Based upon the foregoing and in reliance thereon, and subject to the qualifications, exceptions, assumptions and limitations herein contained, we are of the opinion that:

1. The Guarantor is a limited liability company validly existing under the laws of the State of Louisiana with the requisite limited liability company power and authority to own property and to conduct business

2. The Guarantor has the limited liability company power and authority to execute and deliver the Underwriting Agreement and the Indenture and to perform its obligations, including the Guarantee, thereunder.

3. The execution, delivery and performance by the Guarantor of the Underwriting Agreement have been duly authorized by all necessary limited liability company action on the part of the Guarantor. The Underwriting Agreement has been duly executed and delivered by the Guarantor.

4. The execution, delivery and performance by the Guarantor of the Indenture, including the Guarantee, have been duly authorized by all necessary limited liability company action on the part of the Guarantor. The Indenture has been duly executed and delivered by the Guarantor.

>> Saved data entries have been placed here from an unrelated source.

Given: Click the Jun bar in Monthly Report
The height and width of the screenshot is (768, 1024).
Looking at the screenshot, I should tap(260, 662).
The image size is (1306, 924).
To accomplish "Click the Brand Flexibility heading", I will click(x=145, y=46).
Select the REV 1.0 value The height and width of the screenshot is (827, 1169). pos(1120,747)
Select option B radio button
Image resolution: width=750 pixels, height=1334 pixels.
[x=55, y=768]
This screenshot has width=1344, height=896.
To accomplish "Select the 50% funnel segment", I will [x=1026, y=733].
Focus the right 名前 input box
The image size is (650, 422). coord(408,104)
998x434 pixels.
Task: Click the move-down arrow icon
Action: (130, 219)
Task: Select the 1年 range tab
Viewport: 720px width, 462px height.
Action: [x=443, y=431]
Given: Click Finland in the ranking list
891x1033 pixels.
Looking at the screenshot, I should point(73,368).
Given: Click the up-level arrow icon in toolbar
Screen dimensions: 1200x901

Regency Energy Partners LP

September 11, 2013

Page 3

 

We call your attention to the fact that, as a matter of customary practice, certain assumptions underlying opinions are understood to be implicit. In addition, the foregoing opinions are also subject to the following additional qualifications, exceptions, assumptions and limitations:

A. We render no opinion herein as to matters involving the laws of any jurisdiction other than the State of Louisiana and the United States of America. This opinion is limited to the effect of the current state of the laws of the State of Louisiana and the United States of America and the facts as they currently exist. We assume no obligation to revise or supplement this opinion in the event of future changes in such laws or the interpretations thereof or such facts.

B. The opinion set forth in paragraph 1 above as to the valid existence of the Guarantor is based solely on a certificate of existence received from the Secretary of State of the State of Louisiana dated September 3, 2013.

C. In giving our opinions as to the due authorization of the execution, delivery and performance of the Underwriting Agreement, the Indenture and the Guarantee by all necessary corporate action on the part of the Guarantor, we have relied solely upon a certificate of the Secretary of the Guarantor, and a copy of a written consent of the Company as sole member, as to the authorizing resolutions of the board of directors and sole member of the Guarantor and the adoption thereof.

We consent to the filing of this opinion as an exhibit to the Company’s Current Report on Form 8-K filed with the Commission on September 11, 2013. In giving this consent, we do not thereby admit that we are within the category of persons whose consent is required under Section 7 of the Securities Act or the Rules and Regulations of the Commission.

Very truly yours,

/s/ Beirne, Maynard & Parsons, L.L.P.